I love Kierkegaard, and I love the quote. But I'm not sure I'm buying in this case.

I think the problem with shattering illusions is usually too much gentleness and cleverness. I cannot think of many times when I came out of my illusions via subtly.

I got out of the Adventist cult only after being repeatedly hammered by a friend who was already out. Of course, one might argue that I was already post-illusion and just needing empowerment at this point in time.

I'll admit that when I'm working with people in therapy, I prefer to go slowly and direct the process as little as possible. But again, in most cases, the direct but well-timed interpretation is the one most likely to appear effective.

Anyway, thanks for posting this quotation.

S.P. Lunger said...

*correction: via "subtlety."

SteveA said...

I defer to you because you work with people who acknowledge by their presence in front of you that something about them could be changed. It must take a great deal of wisdom to know when and how to pound away and when not. Here in the South, the direct approach meets stubbornness and produces spitefulness which increases no matter how well put the direct rational argument. This seems to be true largely in regard to political and religious matters. It is an attack on one's identity or perceived that way.

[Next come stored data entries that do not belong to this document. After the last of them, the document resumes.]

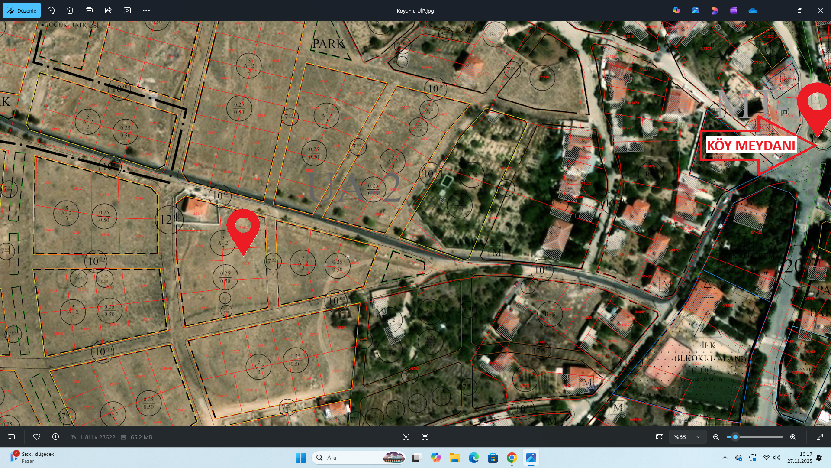
Task: Show hidden icons in the system tray
Action: coord(725,458)
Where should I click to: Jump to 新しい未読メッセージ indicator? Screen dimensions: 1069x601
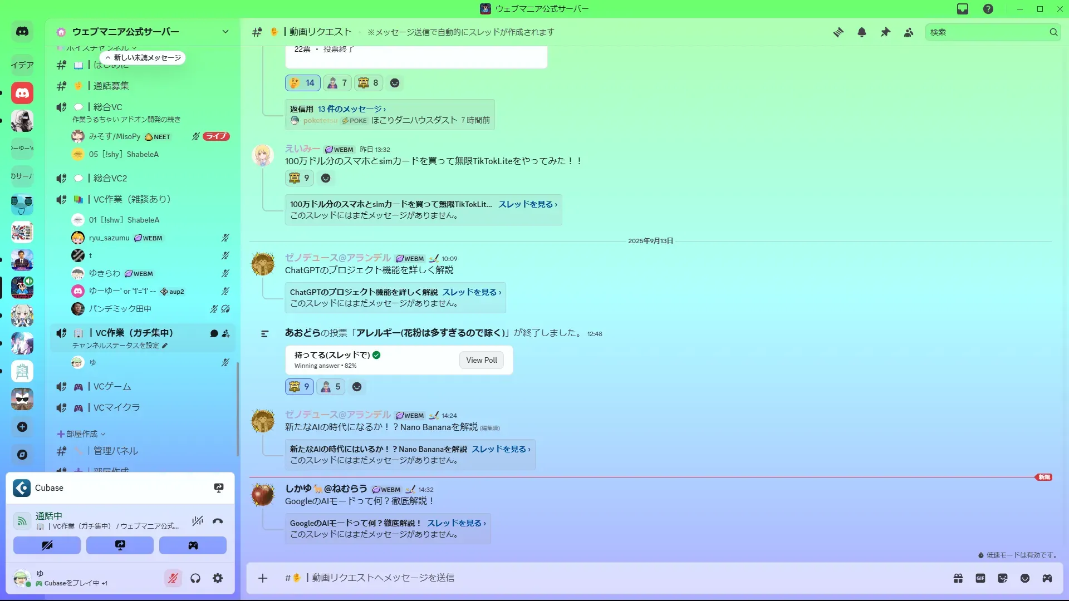click(143, 58)
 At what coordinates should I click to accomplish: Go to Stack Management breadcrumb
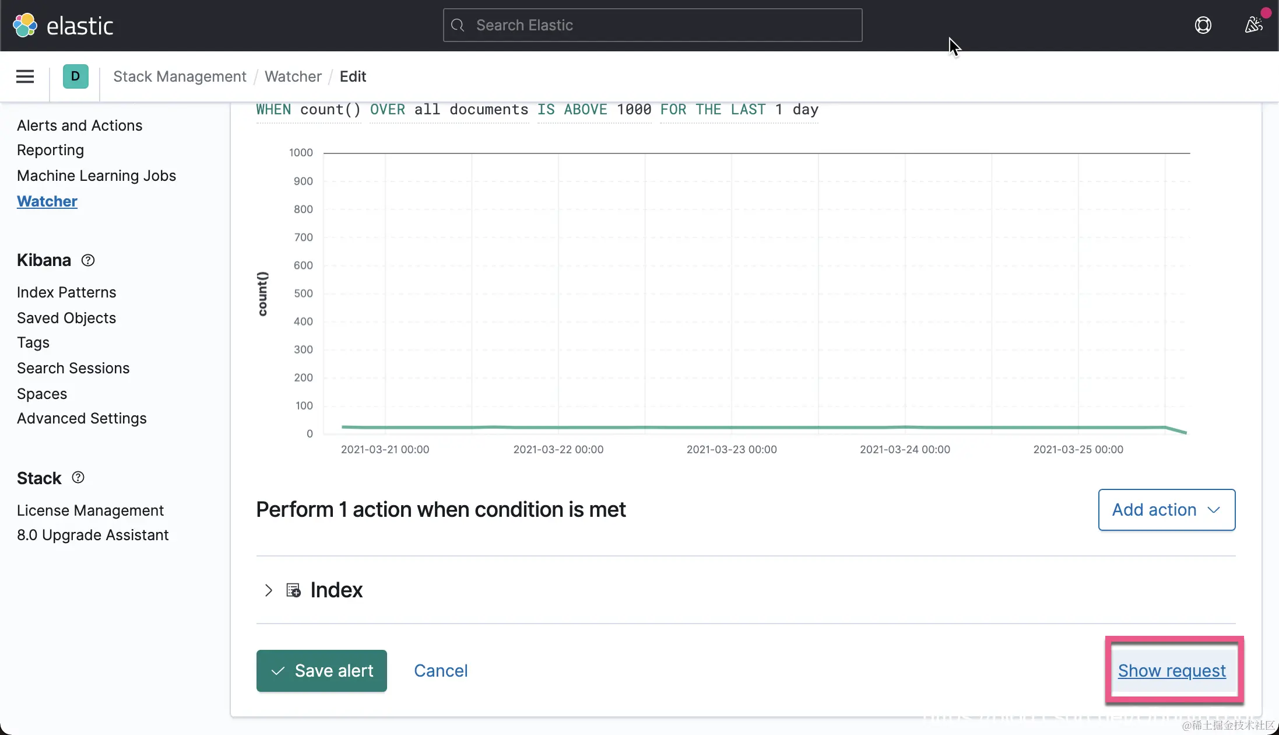(180, 76)
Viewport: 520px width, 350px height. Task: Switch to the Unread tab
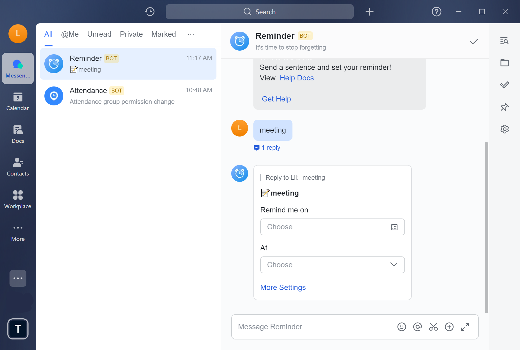[x=99, y=34]
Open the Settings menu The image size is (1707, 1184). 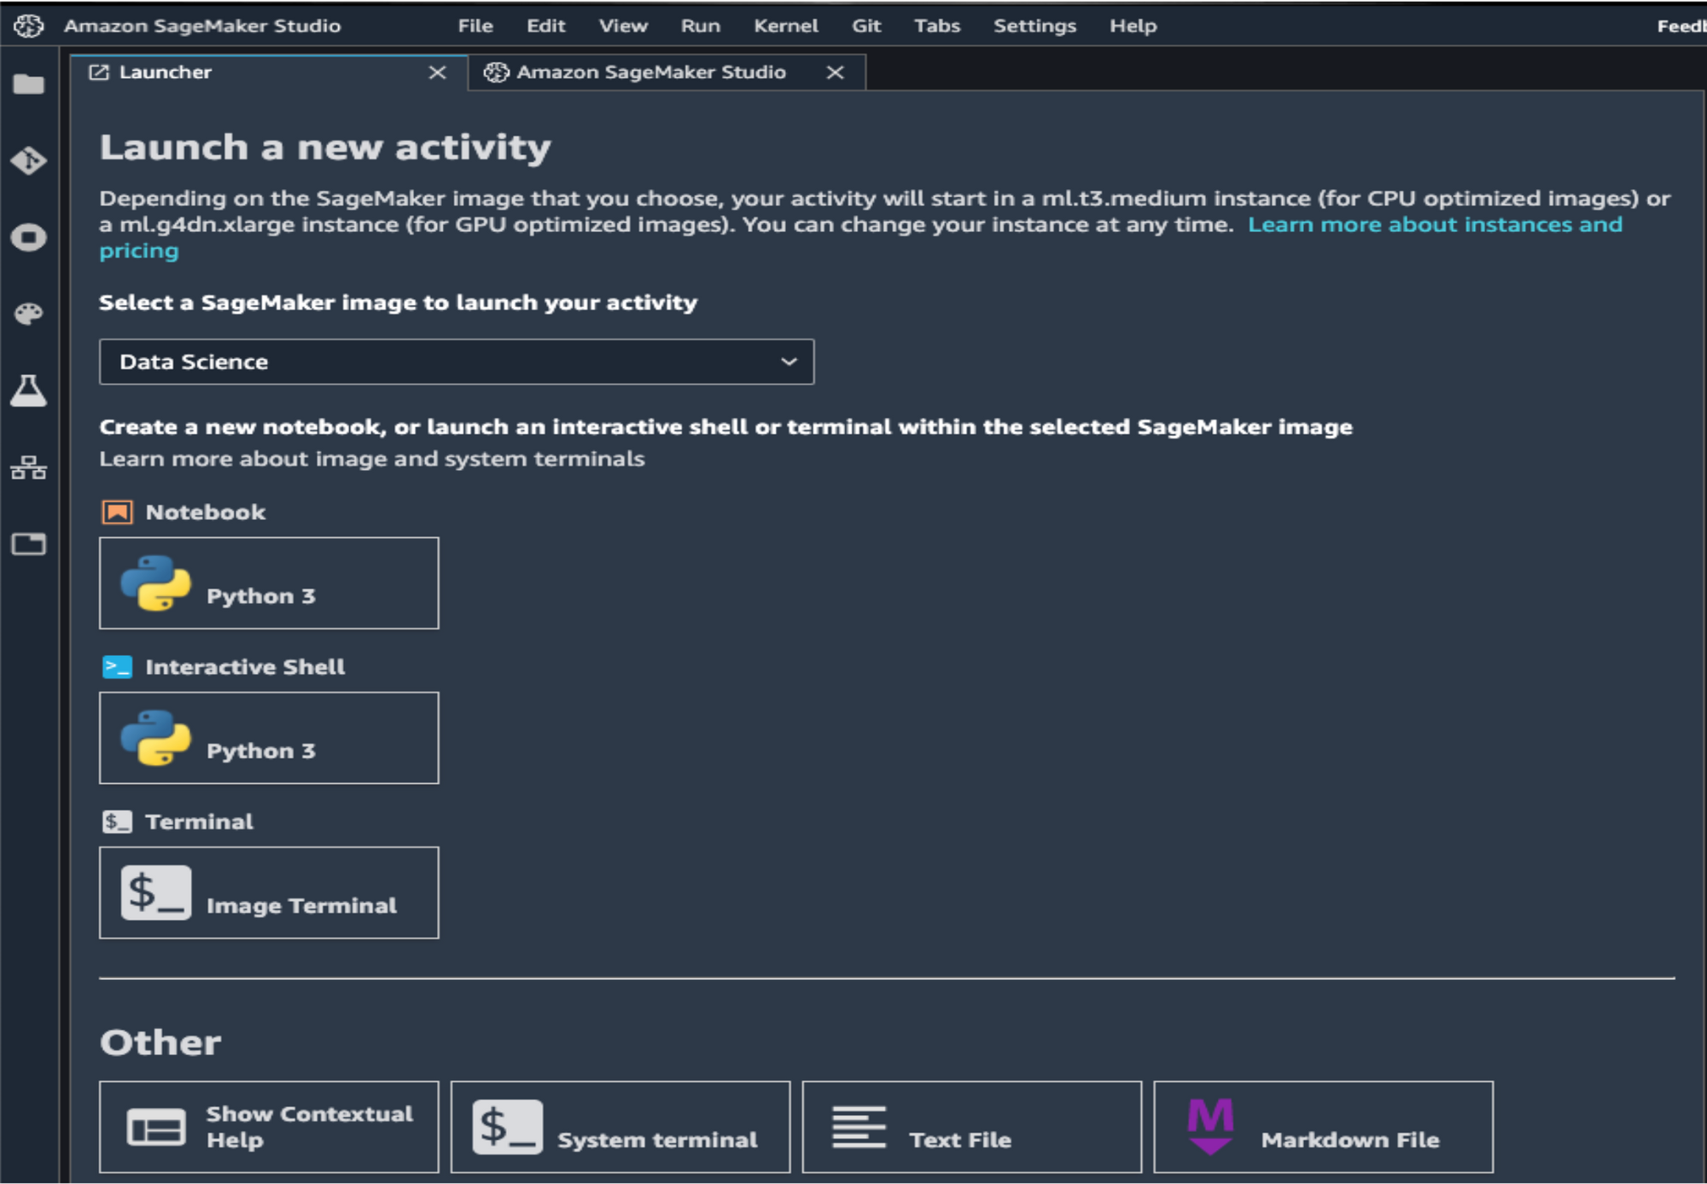(1034, 26)
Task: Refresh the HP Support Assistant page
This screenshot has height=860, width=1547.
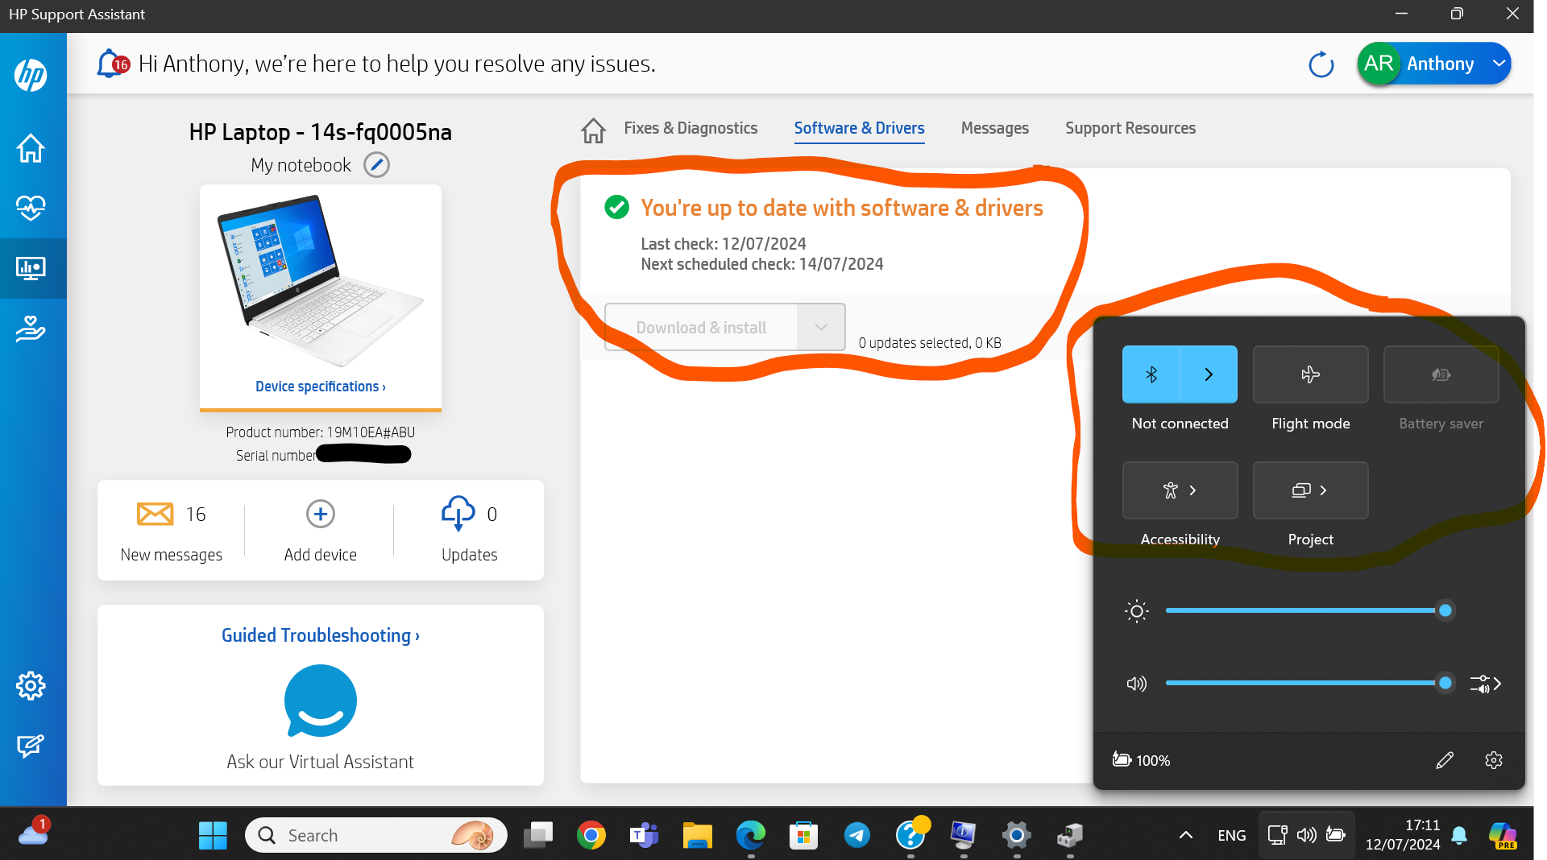Action: [x=1321, y=64]
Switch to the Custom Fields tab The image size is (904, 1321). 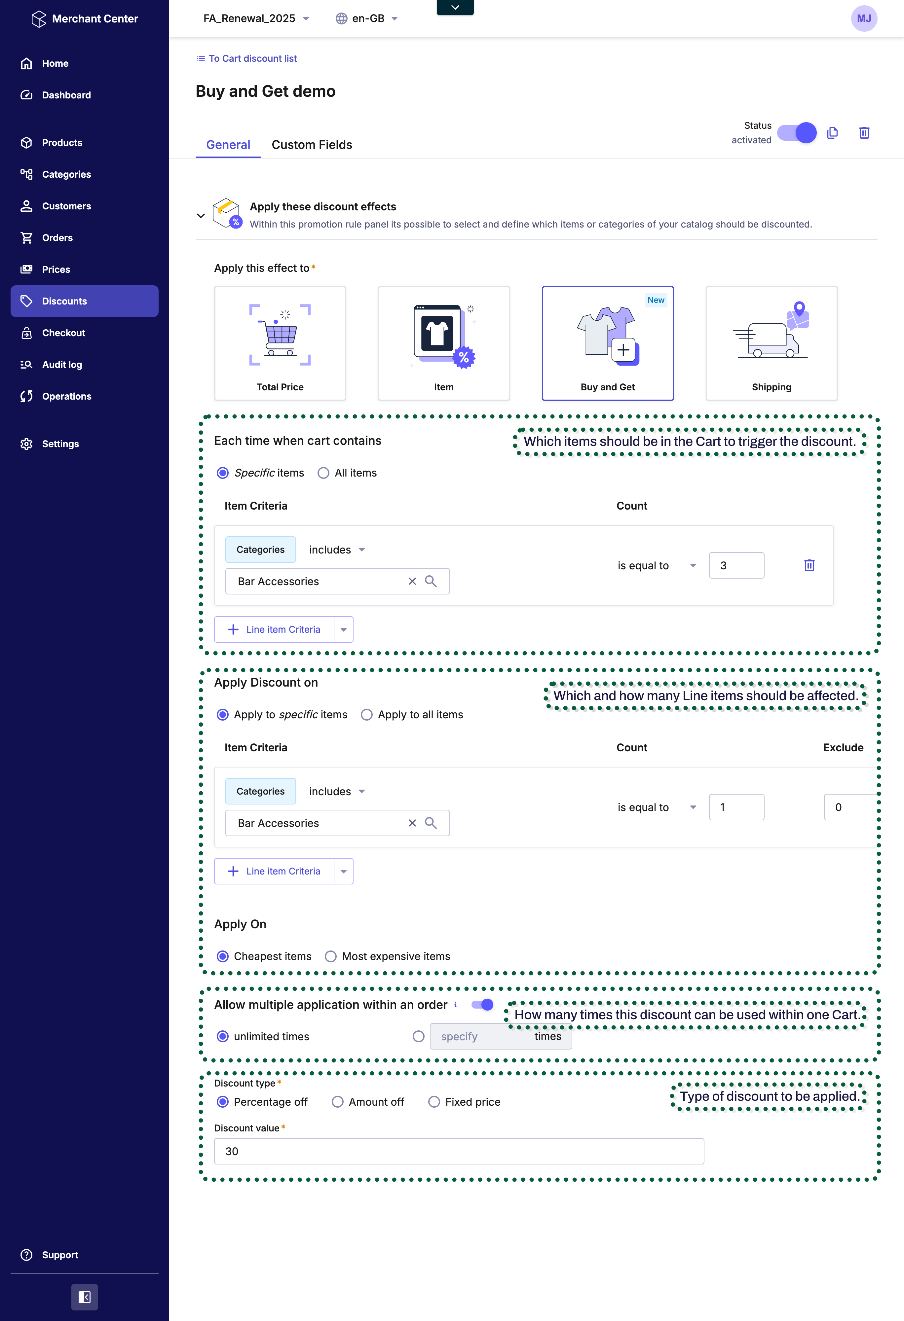(312, 144)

I admire you for having traversed the boundary from the group that grew and nurtured you to where you are now. I'm sure it was not easy. With commitments to friends and family and your employment within that environment. Breaking out of the known and comfortable to a new world.

I should look within to examine when and how I've changed my mind in the past or when I've held on to something way too long. Will give it thought, knowing there are some resentments within to deal with and acknowledging it has not been a vertical march from blindness to the clear light of reason.

S.P. Lunger said...

I regret that I seem to have "pulled rank" on you with my story. That was not my intention and I hope is not the lasting effect of my comments.

With regard to your observations about the South, I might note that culturally (not making an absolute statement here) the South is the region of the United States most familiar with having illusions shattered. The North, having shattered the illusions of motherland via the Revolution was already in the practice of such things by the time it also broke through to the South. Walk the streets of Boston, New York or Philadelphia and you'll see the ethic continues to live. Direct, and so painfully confrontational to the point that I recoil at the forceful style. The South, however, has a much more indirect approach and as you say responds with stubbornness and spitefulness to direct confrontation - sounds defensive. And defensiveness is the evidence of how easily that raw nerve can be tweaked. So it makes sense to put forward that the South's aversion to direct approach might actually be an argument for it's resistance to having illusions shattered rather than evidence that such an approach would not work. Are there examples of such direct approaches working?

Agreeing that there's no fool proof way of forcing one to see what they will not, I might point to MLK in the South as an example of one who furthered the shattering of illusions. On a grander scale, I think of the OT prophets and Jesus Christ who continued in a tradition of dramatic and radical approach. Even the Eastern "sages" are often remembered even in their passive teaching styles to employ interventions that are often jarring and memorable in part for the irony of packaging their lessons in such apparently passive styles. I'm trying to remember the subtle and gentle teachers - likely because they are not memorable for their lessons nor for their style. The neurotic prophet on the other hand - no there's a lasting archetype.

Kierkegaard himself was hardly "gentle" if by gentle we mean indirect and unlikely to confront. While often hiding his aggression behind a pen-name, he made waves and made them often. I wonder if he was invoking something more akin to the original intent of "gentle" in terms of "high-born" or "noble." I also wonder if he was engaging in one of his ironic voices when he penned this quote. Perhaps playing a somewhat mischievous joke as was also in character for him.